Не было никакой логики. Просто первый номер журнала «Москва» за 1967 год открывался зауряднейшей повестью зауряднейшего члена редколлегии журнала. Повесть поместили впереди романа «Мастер и Маргарита», чтобы читатели Булгакова все-таки сначала наткнулись на нее. А поскольку двум сочинениям в одной книжке журнала оказалось тесновато, то... — не начальство же ущемлять! — резали по живому великий роман...

Елена Сергеевна, с ее великолепным, гордым самообладанием («Королева! У вас на руке кровавое пятно». — «Пустяки. Важно, что у меня на губах улыбка»), выдержала и эту расправу. А потом самую беспардонность купюр использовала для романа же.

Она закрыла глаза на вмешательство цензуры. Сделала вид, что не было вмешательства цензуры.
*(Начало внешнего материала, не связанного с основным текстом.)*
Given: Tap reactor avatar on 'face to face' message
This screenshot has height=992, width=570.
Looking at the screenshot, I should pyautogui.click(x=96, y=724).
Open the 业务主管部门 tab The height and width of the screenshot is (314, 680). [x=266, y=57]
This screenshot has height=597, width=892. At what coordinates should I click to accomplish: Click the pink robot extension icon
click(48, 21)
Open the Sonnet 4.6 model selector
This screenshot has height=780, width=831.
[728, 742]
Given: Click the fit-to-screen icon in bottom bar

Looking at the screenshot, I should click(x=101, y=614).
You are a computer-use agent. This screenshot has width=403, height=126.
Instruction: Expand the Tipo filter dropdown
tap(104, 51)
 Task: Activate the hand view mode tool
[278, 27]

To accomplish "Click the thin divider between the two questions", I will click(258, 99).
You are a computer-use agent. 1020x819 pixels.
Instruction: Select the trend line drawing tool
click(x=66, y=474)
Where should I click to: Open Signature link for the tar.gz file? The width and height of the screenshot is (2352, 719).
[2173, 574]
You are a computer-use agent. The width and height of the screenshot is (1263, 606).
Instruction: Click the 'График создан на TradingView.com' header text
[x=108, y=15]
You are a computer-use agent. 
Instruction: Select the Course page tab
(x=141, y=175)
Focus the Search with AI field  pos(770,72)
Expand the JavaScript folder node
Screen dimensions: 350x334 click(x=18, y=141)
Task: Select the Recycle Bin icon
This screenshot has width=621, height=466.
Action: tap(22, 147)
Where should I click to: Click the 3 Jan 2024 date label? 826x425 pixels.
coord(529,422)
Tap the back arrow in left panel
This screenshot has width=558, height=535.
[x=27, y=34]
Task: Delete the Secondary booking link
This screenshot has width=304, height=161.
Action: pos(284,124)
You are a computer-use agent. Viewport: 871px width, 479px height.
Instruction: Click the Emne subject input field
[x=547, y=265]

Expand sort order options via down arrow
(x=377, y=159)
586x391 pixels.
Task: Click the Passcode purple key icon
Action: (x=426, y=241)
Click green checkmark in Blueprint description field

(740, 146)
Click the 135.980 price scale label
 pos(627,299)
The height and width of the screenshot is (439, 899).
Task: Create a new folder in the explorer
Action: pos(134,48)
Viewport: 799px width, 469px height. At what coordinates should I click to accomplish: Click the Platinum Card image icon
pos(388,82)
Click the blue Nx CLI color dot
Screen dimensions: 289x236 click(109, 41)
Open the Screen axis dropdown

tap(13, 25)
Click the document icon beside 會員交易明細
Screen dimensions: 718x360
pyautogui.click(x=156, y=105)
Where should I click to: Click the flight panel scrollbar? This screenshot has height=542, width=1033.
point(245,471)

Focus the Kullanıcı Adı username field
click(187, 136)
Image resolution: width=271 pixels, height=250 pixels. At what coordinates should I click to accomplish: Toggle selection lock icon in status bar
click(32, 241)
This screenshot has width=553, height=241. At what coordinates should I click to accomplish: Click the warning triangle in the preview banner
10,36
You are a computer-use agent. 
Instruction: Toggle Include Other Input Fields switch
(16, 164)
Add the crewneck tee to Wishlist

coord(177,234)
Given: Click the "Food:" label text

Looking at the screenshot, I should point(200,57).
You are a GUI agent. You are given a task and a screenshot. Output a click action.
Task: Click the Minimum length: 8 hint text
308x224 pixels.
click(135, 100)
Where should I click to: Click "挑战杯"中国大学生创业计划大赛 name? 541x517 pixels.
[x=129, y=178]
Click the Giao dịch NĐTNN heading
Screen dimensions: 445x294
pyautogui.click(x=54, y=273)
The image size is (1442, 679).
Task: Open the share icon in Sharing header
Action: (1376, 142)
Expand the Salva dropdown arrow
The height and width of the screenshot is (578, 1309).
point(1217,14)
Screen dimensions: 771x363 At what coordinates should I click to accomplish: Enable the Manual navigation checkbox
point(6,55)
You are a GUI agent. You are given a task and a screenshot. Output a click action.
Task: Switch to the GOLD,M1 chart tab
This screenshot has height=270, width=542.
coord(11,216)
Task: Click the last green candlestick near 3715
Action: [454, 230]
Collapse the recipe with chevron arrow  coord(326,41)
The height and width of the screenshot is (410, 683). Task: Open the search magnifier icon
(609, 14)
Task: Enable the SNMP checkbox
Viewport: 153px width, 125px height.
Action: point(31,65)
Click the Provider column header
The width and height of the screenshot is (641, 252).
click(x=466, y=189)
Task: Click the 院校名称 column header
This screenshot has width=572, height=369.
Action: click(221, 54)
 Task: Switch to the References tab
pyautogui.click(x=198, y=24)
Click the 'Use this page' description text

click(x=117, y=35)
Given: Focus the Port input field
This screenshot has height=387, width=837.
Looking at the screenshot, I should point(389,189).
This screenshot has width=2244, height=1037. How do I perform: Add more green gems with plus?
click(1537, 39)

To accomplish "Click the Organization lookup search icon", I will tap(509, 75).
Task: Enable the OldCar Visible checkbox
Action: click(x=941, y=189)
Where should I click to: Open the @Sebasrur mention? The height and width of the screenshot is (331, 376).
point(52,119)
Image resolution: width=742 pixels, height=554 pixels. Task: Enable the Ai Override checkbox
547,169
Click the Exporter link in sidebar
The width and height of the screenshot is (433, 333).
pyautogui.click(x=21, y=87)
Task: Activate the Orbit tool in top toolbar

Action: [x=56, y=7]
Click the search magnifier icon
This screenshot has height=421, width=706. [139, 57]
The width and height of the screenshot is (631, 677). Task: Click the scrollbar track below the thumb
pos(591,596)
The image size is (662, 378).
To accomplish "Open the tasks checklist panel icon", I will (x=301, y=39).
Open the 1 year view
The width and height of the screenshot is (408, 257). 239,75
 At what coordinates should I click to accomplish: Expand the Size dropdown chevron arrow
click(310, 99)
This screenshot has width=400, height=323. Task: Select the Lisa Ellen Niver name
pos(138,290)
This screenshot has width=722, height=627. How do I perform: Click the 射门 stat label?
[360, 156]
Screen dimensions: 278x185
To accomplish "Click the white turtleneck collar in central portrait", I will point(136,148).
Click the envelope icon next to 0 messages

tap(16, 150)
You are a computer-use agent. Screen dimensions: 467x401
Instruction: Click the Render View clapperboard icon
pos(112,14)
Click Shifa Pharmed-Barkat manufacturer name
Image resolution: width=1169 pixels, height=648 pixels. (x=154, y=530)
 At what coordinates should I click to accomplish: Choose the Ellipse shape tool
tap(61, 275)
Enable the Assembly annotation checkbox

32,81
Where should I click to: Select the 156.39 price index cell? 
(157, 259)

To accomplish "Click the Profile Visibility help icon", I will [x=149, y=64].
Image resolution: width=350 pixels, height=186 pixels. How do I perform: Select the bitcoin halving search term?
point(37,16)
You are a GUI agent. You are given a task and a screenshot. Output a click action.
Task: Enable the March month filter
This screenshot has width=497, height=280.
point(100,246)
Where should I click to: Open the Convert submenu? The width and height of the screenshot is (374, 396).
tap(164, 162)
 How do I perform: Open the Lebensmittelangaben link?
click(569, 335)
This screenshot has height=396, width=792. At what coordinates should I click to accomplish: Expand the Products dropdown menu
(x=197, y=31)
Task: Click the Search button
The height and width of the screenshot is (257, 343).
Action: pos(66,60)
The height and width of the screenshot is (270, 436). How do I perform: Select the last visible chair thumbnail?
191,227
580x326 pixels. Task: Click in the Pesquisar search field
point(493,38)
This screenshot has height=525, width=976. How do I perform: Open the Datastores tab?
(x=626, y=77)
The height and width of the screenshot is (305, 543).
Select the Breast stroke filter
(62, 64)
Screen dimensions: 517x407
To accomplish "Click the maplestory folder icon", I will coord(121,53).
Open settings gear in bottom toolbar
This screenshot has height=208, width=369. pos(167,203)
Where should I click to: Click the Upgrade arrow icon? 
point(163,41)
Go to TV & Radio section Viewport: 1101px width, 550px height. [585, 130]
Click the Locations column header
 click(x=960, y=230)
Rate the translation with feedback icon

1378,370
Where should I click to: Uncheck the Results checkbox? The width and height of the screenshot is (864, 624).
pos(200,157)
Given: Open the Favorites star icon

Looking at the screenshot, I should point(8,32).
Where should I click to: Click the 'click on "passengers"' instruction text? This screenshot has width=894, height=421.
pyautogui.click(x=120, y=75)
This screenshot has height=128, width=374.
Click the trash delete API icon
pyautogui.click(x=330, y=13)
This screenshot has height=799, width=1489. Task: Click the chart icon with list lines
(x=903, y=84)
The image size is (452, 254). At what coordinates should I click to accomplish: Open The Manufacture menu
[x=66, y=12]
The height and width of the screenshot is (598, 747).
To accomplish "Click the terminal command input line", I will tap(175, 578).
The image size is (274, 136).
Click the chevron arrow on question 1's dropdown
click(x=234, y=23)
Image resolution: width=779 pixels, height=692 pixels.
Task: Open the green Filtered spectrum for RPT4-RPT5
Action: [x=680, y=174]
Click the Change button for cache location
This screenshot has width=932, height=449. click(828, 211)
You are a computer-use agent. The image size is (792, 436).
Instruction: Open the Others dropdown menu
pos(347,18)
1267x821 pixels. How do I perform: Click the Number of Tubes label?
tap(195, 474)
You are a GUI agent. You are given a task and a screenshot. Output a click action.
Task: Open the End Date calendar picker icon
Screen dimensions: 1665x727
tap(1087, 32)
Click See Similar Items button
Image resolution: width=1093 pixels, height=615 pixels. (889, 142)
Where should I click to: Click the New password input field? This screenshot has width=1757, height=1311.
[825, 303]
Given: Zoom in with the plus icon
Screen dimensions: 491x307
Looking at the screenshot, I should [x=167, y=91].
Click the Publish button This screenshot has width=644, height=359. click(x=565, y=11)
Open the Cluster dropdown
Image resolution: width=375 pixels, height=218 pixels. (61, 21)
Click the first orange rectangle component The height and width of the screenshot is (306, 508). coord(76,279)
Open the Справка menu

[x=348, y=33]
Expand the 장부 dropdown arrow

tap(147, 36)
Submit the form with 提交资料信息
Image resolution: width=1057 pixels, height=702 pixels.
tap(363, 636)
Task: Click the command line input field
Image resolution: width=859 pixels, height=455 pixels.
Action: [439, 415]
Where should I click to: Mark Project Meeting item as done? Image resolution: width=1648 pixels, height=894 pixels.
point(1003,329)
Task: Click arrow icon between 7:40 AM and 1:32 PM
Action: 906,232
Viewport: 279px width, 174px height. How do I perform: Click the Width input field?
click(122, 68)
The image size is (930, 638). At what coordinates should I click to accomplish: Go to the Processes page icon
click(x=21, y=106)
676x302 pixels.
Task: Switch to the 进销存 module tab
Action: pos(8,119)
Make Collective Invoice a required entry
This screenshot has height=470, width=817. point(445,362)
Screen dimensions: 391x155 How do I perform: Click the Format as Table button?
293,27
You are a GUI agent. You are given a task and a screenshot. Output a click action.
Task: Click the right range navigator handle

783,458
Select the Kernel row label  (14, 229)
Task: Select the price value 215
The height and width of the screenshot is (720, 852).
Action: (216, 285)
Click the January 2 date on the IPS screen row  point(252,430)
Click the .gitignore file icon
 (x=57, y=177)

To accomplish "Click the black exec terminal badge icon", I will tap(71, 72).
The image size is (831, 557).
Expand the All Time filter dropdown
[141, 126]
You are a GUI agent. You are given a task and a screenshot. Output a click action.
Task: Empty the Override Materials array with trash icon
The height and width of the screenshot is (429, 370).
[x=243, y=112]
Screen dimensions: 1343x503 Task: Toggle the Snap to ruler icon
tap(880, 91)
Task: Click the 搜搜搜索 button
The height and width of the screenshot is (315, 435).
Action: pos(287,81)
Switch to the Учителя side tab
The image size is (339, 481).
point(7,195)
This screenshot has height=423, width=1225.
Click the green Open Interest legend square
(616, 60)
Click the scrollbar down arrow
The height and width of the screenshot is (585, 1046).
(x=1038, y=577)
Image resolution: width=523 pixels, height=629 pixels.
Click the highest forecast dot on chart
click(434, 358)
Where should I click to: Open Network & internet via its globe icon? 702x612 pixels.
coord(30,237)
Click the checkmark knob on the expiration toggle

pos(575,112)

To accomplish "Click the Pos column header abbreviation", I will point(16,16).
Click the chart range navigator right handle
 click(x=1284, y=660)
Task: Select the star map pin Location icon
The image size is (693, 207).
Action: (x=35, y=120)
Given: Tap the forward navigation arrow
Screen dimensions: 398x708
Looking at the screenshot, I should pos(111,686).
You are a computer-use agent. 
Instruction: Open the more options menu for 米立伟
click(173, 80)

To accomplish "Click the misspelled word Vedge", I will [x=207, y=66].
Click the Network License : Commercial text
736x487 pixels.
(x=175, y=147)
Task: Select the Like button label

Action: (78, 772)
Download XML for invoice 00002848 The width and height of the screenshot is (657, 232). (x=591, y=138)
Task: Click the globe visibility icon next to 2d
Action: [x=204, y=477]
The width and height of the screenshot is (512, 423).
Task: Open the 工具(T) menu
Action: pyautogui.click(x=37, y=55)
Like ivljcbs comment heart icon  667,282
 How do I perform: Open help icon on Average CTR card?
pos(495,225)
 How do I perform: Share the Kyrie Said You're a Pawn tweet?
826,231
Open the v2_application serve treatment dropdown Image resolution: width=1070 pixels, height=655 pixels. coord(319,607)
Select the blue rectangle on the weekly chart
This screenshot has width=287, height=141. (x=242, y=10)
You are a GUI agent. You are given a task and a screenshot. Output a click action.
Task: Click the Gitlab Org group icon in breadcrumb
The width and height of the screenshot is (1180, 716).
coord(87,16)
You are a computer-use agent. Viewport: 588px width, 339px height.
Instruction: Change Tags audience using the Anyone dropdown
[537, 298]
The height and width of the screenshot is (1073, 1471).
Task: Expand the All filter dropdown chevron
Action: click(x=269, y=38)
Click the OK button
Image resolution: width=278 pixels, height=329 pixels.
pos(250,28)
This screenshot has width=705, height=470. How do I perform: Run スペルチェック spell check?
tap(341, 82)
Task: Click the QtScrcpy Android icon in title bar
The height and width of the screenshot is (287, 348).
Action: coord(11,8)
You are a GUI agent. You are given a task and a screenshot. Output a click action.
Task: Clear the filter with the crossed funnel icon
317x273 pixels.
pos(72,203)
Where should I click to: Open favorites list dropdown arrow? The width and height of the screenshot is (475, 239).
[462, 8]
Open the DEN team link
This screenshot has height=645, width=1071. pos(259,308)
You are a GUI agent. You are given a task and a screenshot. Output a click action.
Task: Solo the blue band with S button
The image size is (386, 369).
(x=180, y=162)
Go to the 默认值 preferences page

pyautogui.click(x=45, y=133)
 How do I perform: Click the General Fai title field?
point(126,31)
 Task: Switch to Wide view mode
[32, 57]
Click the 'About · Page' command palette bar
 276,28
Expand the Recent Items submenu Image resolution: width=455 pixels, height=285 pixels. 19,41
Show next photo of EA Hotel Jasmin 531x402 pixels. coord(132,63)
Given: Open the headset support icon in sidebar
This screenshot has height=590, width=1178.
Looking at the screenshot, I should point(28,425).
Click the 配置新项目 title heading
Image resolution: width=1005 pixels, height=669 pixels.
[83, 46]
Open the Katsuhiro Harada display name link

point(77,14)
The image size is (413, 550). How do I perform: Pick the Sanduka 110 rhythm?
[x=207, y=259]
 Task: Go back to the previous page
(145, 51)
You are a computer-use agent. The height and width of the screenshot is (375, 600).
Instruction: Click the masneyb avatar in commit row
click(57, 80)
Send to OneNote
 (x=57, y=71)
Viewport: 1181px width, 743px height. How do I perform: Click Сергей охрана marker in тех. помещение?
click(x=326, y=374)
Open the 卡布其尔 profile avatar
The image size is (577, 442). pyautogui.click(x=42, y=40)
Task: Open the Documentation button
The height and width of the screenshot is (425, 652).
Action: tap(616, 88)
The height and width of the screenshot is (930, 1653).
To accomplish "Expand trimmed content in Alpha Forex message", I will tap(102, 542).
В своих устных и письменных заявлениях — в устных была по-прежнему неотразима — в Союз писателей и в Главлит (Главное управление по охране тайн и печати при Совете министров СССР — так именовалась цензура) любезно и настойчиво повторяла, что сокращения в романе носят отнюдь не цензурный, отнюдь не «идеологический» характер, а были вызваны исключительно необходимостью «выгадать место для публикации другого произведения». Уверяла, что сокращения эти совсем не велики, всего 35 машинописных страниц (прилагался текст купюр, густо перепечатанных через один интервал). И, ссылаясь на это, просила разрешения передать купюры на Запад, для издания романа полностью на Западе — исключительно в интересах государственной книготорговой организации «Международная книга», а также для того, чтобы «избежать попыток фальсификации наследия Михаила Булгакова». («Такой случай, — несколько ни к селу ни к городу значилось в подготовленной ею бумаге, — уже имел место в свое время в связи с изданием за рубежом романа Михаила Булгакова "Белая гвардия", куда произвольно была вписана не существовавшая третья часть романа». — ОР БЛ—РГБ, 562.32.9. — Публ. впервые.)

И она получила разрешение!

В том же 1967 году роман вышел за рубежом, полностью, без купюр, с разрешения Главлита и, следовательно, без скандала в России.

Михаил Булгаков вошел в мировую литературу.

Слава Булгакова пришла и утвердилась еще при ее жизни.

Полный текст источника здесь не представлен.